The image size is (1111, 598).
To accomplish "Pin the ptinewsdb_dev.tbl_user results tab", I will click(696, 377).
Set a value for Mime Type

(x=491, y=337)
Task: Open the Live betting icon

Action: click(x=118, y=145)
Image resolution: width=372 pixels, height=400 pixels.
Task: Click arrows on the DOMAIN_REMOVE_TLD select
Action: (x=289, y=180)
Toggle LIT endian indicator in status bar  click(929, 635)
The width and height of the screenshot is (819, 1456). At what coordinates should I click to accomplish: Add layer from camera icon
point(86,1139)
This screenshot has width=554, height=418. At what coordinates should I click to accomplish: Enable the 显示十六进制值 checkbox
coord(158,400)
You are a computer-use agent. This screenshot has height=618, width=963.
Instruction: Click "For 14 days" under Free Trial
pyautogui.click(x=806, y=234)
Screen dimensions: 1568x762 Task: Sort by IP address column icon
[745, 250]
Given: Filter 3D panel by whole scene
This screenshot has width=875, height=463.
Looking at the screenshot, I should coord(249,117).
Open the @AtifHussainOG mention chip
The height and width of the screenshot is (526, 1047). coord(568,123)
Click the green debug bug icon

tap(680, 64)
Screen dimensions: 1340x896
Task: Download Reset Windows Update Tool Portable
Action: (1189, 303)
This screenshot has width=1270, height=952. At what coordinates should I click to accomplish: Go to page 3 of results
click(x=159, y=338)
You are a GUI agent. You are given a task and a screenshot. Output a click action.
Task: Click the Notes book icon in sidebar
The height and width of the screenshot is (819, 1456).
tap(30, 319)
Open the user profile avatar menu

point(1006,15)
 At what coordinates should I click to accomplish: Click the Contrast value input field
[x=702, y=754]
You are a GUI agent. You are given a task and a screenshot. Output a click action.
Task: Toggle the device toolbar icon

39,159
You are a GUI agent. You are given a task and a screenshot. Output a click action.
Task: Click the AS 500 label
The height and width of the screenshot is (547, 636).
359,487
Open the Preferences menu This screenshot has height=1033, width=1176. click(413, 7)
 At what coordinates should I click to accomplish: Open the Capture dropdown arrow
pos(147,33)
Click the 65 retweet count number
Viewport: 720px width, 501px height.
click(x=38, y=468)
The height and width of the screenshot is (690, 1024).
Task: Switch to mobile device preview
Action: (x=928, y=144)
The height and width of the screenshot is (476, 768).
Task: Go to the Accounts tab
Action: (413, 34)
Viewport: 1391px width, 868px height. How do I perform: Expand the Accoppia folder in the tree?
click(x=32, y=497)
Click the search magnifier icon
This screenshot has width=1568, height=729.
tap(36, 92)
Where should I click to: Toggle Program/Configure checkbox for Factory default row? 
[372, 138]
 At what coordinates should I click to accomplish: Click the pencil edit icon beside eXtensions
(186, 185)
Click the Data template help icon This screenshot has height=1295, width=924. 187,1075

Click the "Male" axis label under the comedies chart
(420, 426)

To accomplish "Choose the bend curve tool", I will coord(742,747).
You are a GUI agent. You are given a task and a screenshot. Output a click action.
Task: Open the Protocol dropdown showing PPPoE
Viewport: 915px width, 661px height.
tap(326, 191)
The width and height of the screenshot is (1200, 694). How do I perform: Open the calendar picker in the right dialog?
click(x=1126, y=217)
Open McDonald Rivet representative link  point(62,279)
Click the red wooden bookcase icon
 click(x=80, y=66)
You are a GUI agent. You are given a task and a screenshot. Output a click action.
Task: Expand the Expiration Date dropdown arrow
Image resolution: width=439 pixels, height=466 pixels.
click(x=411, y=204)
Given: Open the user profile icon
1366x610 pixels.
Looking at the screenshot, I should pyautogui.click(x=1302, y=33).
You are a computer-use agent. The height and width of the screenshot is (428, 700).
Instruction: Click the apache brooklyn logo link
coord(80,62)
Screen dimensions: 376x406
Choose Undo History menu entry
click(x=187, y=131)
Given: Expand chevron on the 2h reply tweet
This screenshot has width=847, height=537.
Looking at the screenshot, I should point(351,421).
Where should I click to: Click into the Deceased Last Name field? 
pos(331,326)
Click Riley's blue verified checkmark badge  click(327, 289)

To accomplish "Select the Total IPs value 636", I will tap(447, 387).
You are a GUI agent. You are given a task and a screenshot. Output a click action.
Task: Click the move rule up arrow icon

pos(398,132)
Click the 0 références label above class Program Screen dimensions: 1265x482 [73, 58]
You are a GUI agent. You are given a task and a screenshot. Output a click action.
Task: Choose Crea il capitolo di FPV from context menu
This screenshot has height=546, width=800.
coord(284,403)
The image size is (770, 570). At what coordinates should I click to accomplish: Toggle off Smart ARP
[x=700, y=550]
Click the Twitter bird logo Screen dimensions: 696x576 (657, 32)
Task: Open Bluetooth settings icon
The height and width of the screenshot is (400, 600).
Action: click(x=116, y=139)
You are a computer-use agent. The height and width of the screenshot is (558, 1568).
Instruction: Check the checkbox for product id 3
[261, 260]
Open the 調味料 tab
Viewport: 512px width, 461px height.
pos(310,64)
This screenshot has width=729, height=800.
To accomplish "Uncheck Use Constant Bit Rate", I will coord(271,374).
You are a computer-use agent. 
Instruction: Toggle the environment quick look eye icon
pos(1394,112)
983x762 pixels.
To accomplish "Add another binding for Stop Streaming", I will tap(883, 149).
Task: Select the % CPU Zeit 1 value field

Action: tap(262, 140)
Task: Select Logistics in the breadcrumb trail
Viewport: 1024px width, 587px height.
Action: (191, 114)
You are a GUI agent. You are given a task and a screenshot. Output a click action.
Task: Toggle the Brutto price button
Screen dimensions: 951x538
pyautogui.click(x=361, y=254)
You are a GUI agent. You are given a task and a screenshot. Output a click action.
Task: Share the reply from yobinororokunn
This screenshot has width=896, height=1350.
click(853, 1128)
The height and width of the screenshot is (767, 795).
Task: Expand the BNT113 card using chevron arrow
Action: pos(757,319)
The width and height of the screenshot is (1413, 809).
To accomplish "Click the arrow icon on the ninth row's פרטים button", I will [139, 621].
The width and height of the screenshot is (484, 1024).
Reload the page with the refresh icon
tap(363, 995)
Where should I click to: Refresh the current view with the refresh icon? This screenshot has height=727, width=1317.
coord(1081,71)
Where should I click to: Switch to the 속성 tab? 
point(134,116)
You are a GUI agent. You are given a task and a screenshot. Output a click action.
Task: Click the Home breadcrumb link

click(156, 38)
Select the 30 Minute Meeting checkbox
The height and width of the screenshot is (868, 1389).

[GOAL]:
Copy out all of the records above, line for line, with nothing changed.

[THE RESPONSE]:
The image size is (1111, 598).
To accomplish "Pin the ptinewsdb_dev.tbl_user results tab", I will click(696, 377).
Set a value for Mime Type

(x=491, y=337)
Task: Open the Live betting icon

Action: click(x=118, y=145)
Image resolution: width=372 pixels, height=400 pixels.
Task: Click arrows on the DOMAIN_REMOVE_TLD select
Action: (x=289, y=180)
Toggle LIT endian indicator in status bar  click(929, 635)
The width and height of the screenshot is (819, 1456). At what coordinates should I click to accomplish: Add layer from camera icon
point(86,1139)
This screenshot has width=554, height=418. At what coordinates should I click to accomplish: Enable the 显示十六进制值 checkbox
coord(158,400)
You are a computer-use agent. This screenshot has height=618, width=963.
Instruction: Click "For 14 days" under Free Trial
pyautogui.click(x=806, y=234)
Screen dimensions: 1568x762 Task: Sort by IP address column icon
[745, 250]
Given: Filter 3D panel by whole scene
This screenshot has width=875, height=463.
Looking at the screenshot, I should coord(249,117).
Open the @AtifHussainOG mention chip
The height and width of the screenshot is (526, 1047). coord(568,123)
Click the green debug bug icon

tap(680, 64)
Screen dimensions: 1340x896
Task: Download Reset Windows Update Tool Portable
Action: (1189, 303)
This screenshot has width=1270, height=952. At what coordinates should I click to accomplish: Go to page 3 of results
click(x=159, y=338)
You are a GUI agent. You are given a task and a screenshot. Output a click action.
Task: Click the Notes book icon in sidebar
The height and width of the screenshot is (819, 1456).
tap(30, 319)
Open the user profile avatar menu

point(1006,15)
 At what coordinates should I click to accomplish: Click the Contrast value input field
[x=702, y=754]
You are a GUI agent. You are given a task and a screenshot. Output a click action.
Task: Toggle the device toolbar icon

39,159
You are a GUI agent. You are given a task and a screenshot. Output a click action.
Task: Click the AS 500 label
The height and width of the screenshot is (547, 636).
359,487
Open the Preferences menu This screenshot has height=1033, width=1176. click(413, 7)
 At what coordinates should I click to accomplish: Open the Capture dropdown arrow
pos(147,33)
Click the 65 retweet count number
Viewport: 720px width, 501px height.
click(x=38, y=468)
The height and width of the screenshot is (690, 1024).
Task: Switch to mobile device preview
Action: (x=928, y=144)
The height and width of the screenshot is (476, 768).
Task: Go to the Accounts tab
Action: (413, 34)
Viewport: 1391px width, 868px height. How do I perform: Expand the Accoppia folder in the tree?
click(x=32, y=497)
Click the search magnifier icon
This screenshot has width=1568, height=729.
tap(36, 92)
Where should I click to: Toggle Program/Configure checkbox for Factory default row? 
[372, 138]
 At what coordinates should I click to accomplish: Click the pencil edit icon beside eXtensions
(186, 185)
Click the Data template help icon This screenshot has height=1295, width=924. 187,1075

Click the "Male" axis label under the comedies chart
(420, 426)

To accomplish "Choose the bend curve tool", I will coord(742,747).
You are a GUI agent. You are given a task and a screenshot. Output a click action.
Task: Open the Protocol dropdown showing PPPoE
Viewport: 915px width, 661px height.
tap(326, 191)
The width and height of the screenshot is (1200, 694). How do I perform: Open the calendar picker in the right dialog?
click(x=1126, y=217)
Open McDonald Rivet representative link  point(62,279)
Click the red wooden bookcase icon
 click(x=80, y=66)
You are a GUI agent. You are given a task and a screenshot. Output a click action.
Task: Expand the Expiration Date dropdown arrow
Image resolution: width=439 pixels, height=466 pixels.
click(x=411, y=204)
Given: Open the user profile icon
1366x610 pixels.
Looking at the screenshot, I should pyautogui.click(x=1302, y=33).
You are a computer-use agent. The height and width of the screenshot is (428, 700).
Instruction: Click the apache brooklyn logo link
coord(80,62)
Screen dimensions: 376x406
Choose Undo History menu entry
click(x=187, y=131)
Given: Expand chevron on the 2h reply tweet
This screenshot has width=847, height=537.
Looking at the screenshot, I should point(351,421).
Where should I click to: Click into the Deceased Last Name field? 
pos(331,326)
Click Riley's blue verified checkmark badge  click(327, 289)

To accomplish "Select the Total IPs value 636", I will tap(447, 387).
You are a GUI agent. You are given a task and a screenshot. Output a click action.
Task: Click the move rule up arrow icon

pos(398,132)
Click the 0 références label above class Program Screen dimensions: 1265x482 [73, 58]
You are a GUI agent. You are given a task and a screenshot. Output a click action.
Task: Choose Crea il capitolo di FPV from context menu
This screenshot has height=546, width=800.
coord(284,403)
The image size is (770, 570). At what coordinates should I click to accomplish: Toggle off Smart ARP
[x=700, y=550]
Click the Twitter bird logo Screen dimensions: 696x576 (657, 32)
Task: Open Bluetooth settings icon
The height and width of the screenshot is (400, 600).
Action: click(x=116, y=139)
You are a computer-use agent. The height and width of the screenshot is (558, 1568).
Instruction: Check the checkbox for product id 3
[261, 260]
Open the 調味料 tab
Viewport: 512px width, 461px height.
pos(310,64)
This screenshot has width=729, height=800.
To accomplish "Uncheck Use Constant Bit Rate", I will coord(271,374).
You are a computer-use agent. 
Instruction: Toggle the environment quick look eye icon
pos(1394,112)
983x762 pixels.
To accomplish "Add another binding for Stop Streaming", I will tap(883, 149).
Task: Select the % CPU Zeit 1 value field

Action: tap(262, 140)
Task: Select Logistics in the breadcrumb trail
Viewport: 1024px width, 587px height.
Action: (191, 114)
You are a GUI agent. You are given a task and a screenshot. Output a click action.
Task: Toggle the Brutto price button
Screen dimensions: 951x538
pyautogui.click(x=361, y=254)
You are a GUI agent. You are given a task and a screenshot. Output a click action.
Task: Share the reply from yobinororokunn
This screenshot has width=896, height=1350.
click(853, 1128)
The height and width of the screenshot is (767, 795).
Task: Expand the BNT113 card using chevron arrow
Action: pos(757,319)
The width and height of the screenshot is (1413, 809).
To accomplish "Click the arrow icon on the ninth row's פרטים button", I will [139, 621].
The width and height of the screenshot is (484, 1024).
Reload the page with the refresh icon
tap(363, 995)
Where should I click to: Refresh the current view with the refresh icon? This screenshot has height=727, width=1317.
coord(1081,71)
Where should I click to: Switch to the 속성 tab? 
point(134,116)
You are a GUI agent. You are given a task and a screenshot. Output a click action.
Task: Click the Home breadcrumb link

click(156, 38)
Select the 30 Minute Meeting checkbox
The height and width of the screenshot is (868, 1389).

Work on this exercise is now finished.